Woods and Shelton were convicted by a jury in U.S. District Court in Fayetteville on May 3, 2018. Woods and co-conspirator Micah Neal of Springdale, who was a state representative before pleading guilty in 2017, steered state grants to Ecclesia College in Springdale in 2013 and 2014. The college's president at the time, Oren Paris III of Springdale, pleaded guilty in the scheme to one conspiracy count.

Paris had hired Shelton as a consultant. Shelton passed a portion of those consulting fees along to Woods and Neal as kickbacks.

Paris reserved his right to appeal on the basis of FBI misconduct. His appeal also is pending before the 8th Circuit. Woods is serving an 18-year federal prison sentence. Shelton is serving a six-year sentence. Paris is serving three years. Neal was sentenced to one year of house arrest on one count of conspiracy.

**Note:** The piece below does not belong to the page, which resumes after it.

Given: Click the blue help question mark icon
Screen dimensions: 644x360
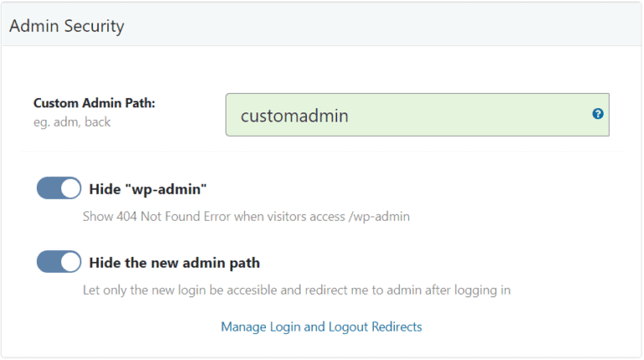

Before Woods and Shelton's trial, FBI Special Agent Robert Cessario of Bentonville was ordered Nov. 30, 2017, to hand over a laptop computer that he used in the case to a forensic examiner in Little Rock. The order came after defense attorneys discovered that the agent did not pass along all of the electronic files requested by the defense. Specifically, Cessario did not forward all of the audio files Neal recorded in secret.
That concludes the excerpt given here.